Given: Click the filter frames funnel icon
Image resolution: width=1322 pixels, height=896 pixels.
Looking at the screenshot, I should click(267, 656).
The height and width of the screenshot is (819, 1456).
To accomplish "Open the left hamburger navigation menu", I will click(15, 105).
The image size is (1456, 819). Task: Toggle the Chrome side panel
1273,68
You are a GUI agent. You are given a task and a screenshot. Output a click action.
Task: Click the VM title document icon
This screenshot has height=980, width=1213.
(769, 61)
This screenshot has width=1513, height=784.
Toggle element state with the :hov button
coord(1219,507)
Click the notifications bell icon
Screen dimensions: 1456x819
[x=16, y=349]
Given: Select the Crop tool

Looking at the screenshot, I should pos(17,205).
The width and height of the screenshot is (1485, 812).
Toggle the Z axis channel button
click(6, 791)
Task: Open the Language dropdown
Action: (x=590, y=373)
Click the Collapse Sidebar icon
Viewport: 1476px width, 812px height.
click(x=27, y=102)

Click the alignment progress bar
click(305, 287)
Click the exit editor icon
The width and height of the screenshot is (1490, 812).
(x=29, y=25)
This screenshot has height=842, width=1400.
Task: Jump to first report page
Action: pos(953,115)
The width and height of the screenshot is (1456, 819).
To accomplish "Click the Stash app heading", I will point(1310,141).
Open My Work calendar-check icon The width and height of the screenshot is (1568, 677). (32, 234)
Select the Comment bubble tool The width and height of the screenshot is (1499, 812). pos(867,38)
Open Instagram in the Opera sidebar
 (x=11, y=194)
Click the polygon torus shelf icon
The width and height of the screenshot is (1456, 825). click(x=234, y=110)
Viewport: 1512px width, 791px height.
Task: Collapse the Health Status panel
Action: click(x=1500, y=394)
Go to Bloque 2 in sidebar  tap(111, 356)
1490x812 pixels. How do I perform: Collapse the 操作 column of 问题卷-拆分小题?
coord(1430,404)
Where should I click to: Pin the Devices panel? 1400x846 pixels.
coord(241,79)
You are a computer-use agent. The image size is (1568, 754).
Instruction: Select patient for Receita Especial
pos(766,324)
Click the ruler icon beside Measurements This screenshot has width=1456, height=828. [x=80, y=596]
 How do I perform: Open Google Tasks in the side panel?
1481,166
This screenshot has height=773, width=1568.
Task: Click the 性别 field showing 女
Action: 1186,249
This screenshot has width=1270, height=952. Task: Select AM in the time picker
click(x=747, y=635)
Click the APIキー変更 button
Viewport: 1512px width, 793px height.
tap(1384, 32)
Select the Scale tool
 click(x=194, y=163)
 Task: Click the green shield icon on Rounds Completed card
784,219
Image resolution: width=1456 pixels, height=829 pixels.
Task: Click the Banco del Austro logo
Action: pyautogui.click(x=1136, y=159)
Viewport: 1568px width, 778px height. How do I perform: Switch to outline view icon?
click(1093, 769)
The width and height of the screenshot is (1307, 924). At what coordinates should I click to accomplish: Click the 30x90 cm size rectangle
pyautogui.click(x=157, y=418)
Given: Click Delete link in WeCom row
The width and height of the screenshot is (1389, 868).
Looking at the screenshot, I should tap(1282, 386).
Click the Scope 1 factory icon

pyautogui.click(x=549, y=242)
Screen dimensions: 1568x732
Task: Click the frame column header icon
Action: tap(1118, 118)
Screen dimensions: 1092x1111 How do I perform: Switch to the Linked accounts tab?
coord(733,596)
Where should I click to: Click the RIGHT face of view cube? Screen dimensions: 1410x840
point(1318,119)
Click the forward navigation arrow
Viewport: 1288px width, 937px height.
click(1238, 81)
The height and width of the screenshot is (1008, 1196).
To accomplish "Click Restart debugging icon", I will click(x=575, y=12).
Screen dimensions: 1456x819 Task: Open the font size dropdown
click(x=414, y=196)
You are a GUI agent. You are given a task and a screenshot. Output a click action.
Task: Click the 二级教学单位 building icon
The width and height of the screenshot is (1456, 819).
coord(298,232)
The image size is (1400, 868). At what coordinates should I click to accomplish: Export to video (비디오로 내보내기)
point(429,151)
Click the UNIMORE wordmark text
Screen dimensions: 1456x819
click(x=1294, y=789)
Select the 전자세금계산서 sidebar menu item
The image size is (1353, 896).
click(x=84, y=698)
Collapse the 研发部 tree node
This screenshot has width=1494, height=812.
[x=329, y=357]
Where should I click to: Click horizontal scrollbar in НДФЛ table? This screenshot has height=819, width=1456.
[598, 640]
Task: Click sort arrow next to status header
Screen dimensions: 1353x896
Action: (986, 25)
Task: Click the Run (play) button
● ● ●
TASK »
Please give an exact copy of the lines above, beginning with the line containing "Click the exit editor icon" and running through the line containing "Click the APIキー変更 button", and of no other lines.

FINISHED EXERCISE »
Click the exit editor icon
The width and height of the screenshot is (1490, 812).
(x=29, y=25)
This screenshot has height=842, width=1400.
Task: Jump to first report page
Action: pos(953,115)
The width and height of the screenshot is (1456, 819).
To accomplish "Click the Stash app heading", I will point(1310,141).
Open My Work calendar-check icon The width and height of the screenshot is (1568, 677). (32, 234)
Select the Comment bubble tool The width and height of the screenshot is (1499, 812). pos(867,38)
Open Instagram in the Opera sidebar
 (x=11, y=194)
Click the polygon torus shelf icon
The width and height of the screenshot is (1456, 825). click(x=234, y=110)
Viewport: 1512px width, 791px height.
Task: Collapse the Health Status panel
Action: click(x=1500, y=394)
Go to Bloque 2 in sidebar  tap(111, 356)
1490x812 pixels. How do I perform: Collapse the 操作 column of 问题卷-拆分小题?
coord(1430,404)
Where should I click to: Pin the Devices panel? 1400x846 pixels.
coord(241,79)
You are a computer-use agent. The image size is (1568, 754).
Instruction: Select patient for Receita Especial
pos(766,324)
Click the ruler icon beside Measurements This screenshot has width=1456, height=828. [x=80, y=596]
 How do I perform: Open Google Tasks in the side panel?
1481,166
This screenshot has height=773, width=1568.
Task: Click the 性别 field showing 女
Action: 1186,249
This screenshot has width=1270, height=952. Task: Select AM in the time picker
click(x=747, y=635)
Click the APIキー変更 button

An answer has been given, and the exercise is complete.